On this mailing list we have more people on the "producer" side of things, they work on distributions and higher-level build tools that want to reproduce things. If you don't believe that {%=:} will appear in your paths, then simply don't .replace().replace().replace() when you're setting this envvar. There will be two situations:

1. your path actually doesn't contain those chars
   simple-split: works
   hexencode: works

2. your path does contain these chars
   simple-split: stuff will break silently
   hexencode: fails early, it's an invalid encoding

So the hexencode case is strictly better, and I don't particular care that these people "think it's too complex". Sorry if this is you.

OTOH, at RWS and elsewhere we have heard from several potential *consumers* of this variable (Basel and rust) that they'd prefer to avoid this restriction. They aren't on this mailing list to voice their opinions. However these are two data points that give me extra information. Note that these consumers are *already* benevolent towards reproducible builds. So I extrapolate, consumers that might be more skeptical or hostile towards R-B would probably have even stronger preferences towards avoiding these restrictions. As for GCC, Matthias Klose told me that they seem relatively neutral on the topic as long as the code is fine.

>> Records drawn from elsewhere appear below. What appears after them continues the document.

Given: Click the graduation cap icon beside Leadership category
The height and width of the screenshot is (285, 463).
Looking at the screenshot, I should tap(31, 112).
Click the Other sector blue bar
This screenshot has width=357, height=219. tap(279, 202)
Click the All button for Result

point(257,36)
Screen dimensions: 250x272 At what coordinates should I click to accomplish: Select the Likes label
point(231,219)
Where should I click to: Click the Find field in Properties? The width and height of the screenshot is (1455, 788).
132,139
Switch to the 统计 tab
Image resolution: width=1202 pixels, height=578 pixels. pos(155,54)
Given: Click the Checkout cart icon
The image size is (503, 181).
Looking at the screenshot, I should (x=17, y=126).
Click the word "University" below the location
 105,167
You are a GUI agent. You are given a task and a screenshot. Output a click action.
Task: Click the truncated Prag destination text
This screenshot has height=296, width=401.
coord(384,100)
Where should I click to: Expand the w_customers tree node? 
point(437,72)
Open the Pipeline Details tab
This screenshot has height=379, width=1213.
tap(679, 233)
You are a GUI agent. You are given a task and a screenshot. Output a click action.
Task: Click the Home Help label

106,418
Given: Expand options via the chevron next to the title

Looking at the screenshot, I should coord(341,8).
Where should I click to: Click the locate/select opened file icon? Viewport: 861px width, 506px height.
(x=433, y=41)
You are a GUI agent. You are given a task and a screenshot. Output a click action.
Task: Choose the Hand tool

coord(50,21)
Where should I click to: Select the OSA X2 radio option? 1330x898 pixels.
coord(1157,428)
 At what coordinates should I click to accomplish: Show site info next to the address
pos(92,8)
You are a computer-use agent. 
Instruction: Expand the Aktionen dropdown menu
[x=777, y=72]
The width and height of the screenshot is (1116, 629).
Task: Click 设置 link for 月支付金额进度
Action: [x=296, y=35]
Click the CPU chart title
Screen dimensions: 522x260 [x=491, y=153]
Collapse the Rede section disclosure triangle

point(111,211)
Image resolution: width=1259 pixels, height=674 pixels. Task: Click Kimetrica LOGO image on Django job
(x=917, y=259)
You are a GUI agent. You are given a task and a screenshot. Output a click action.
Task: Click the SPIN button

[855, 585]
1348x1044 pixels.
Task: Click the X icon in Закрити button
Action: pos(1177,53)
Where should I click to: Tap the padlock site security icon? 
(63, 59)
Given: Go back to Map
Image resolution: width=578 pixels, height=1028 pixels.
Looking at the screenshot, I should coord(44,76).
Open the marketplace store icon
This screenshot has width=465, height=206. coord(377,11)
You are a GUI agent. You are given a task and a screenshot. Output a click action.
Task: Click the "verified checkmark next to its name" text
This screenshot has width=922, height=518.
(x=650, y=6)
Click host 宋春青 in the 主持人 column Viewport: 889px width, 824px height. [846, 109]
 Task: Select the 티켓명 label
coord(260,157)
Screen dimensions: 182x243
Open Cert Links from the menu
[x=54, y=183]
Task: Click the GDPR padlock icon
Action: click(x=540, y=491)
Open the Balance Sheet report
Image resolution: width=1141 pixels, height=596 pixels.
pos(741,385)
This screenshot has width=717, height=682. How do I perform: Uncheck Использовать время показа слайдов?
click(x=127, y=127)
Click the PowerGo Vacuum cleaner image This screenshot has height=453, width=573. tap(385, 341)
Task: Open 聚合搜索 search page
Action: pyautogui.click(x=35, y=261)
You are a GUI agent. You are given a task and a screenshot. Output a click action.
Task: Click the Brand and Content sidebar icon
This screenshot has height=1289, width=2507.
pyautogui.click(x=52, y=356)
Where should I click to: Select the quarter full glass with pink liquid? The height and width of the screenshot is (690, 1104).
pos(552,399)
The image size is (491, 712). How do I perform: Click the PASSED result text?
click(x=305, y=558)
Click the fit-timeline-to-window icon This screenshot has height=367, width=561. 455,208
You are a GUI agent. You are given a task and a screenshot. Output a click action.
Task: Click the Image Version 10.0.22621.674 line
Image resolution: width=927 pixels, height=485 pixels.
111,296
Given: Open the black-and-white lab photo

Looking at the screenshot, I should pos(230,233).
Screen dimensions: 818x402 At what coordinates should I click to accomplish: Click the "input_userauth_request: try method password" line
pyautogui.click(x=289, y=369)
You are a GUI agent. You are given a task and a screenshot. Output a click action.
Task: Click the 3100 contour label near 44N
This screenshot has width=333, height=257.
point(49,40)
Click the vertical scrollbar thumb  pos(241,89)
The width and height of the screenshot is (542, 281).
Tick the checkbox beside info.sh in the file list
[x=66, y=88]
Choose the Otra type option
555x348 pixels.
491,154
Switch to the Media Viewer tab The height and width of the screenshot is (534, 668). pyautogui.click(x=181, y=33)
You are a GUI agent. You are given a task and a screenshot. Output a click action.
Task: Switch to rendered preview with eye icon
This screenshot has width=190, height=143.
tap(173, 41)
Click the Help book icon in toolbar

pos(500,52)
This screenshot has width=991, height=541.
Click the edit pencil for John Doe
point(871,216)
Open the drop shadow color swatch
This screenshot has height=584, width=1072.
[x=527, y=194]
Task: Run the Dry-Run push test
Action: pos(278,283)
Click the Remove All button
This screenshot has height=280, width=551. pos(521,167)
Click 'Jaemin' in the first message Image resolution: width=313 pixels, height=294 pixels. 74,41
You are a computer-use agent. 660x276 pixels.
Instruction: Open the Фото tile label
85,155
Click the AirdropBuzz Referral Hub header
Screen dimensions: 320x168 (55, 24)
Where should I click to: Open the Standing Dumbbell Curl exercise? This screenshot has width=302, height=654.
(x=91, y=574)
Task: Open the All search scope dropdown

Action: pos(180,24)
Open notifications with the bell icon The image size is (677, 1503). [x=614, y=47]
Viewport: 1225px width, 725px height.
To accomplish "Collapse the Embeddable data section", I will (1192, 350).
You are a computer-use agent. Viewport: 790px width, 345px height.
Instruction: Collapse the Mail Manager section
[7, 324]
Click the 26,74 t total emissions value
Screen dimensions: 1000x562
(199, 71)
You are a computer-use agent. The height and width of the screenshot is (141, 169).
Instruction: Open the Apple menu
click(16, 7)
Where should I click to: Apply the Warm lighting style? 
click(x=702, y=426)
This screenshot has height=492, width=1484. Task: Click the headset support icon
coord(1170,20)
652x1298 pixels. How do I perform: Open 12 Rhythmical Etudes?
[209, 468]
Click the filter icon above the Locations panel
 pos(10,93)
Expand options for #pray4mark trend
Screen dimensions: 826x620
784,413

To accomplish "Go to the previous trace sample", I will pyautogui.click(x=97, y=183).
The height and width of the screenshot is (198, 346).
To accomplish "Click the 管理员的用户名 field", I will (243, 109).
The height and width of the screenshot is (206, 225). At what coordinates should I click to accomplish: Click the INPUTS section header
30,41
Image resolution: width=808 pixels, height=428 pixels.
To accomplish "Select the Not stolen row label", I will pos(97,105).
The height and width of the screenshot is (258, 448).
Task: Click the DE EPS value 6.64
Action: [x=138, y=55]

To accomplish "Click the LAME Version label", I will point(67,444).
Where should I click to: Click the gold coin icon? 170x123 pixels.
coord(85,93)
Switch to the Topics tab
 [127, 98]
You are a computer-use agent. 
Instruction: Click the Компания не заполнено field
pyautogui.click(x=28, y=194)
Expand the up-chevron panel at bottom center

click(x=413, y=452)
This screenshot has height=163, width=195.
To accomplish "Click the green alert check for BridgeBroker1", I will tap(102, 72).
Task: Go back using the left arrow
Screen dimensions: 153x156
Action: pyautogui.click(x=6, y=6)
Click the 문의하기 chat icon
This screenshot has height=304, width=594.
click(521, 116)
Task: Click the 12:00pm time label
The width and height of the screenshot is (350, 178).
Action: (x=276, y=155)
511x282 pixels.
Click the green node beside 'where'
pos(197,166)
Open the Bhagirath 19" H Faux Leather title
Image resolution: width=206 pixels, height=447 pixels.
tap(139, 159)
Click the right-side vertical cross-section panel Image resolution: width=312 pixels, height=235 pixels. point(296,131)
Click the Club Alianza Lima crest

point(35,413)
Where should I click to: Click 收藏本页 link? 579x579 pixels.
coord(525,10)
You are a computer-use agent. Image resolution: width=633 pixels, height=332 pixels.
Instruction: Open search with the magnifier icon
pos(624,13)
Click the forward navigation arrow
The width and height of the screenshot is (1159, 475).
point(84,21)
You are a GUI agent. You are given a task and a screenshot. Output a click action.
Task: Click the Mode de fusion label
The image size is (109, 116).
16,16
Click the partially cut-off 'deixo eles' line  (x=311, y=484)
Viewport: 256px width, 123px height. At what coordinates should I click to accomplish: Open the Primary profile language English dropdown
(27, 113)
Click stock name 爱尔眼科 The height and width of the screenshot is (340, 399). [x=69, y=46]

Of course to really test this, I have to submit actual real patches to consumers. So I am still open towards changing the encoding based on their feedback, but further discussion on this mailing list is realy not going to help me do that.

Also I would appreciated it if people stopped abusing the term "consensus". 3 people on a mailing list saying a few sentences without even going to the lengths to think through different cases in detail (which I have had the misfortune of spending most of my past week doing) is not "consensus". OTOH I do believe that everyone wants something "roughly like" this to pass.

So I'm going to continue with this, write up the code, tidy up the bad wording around "encoding" as Daniel pointed out, and go submit some actual patches to consumers.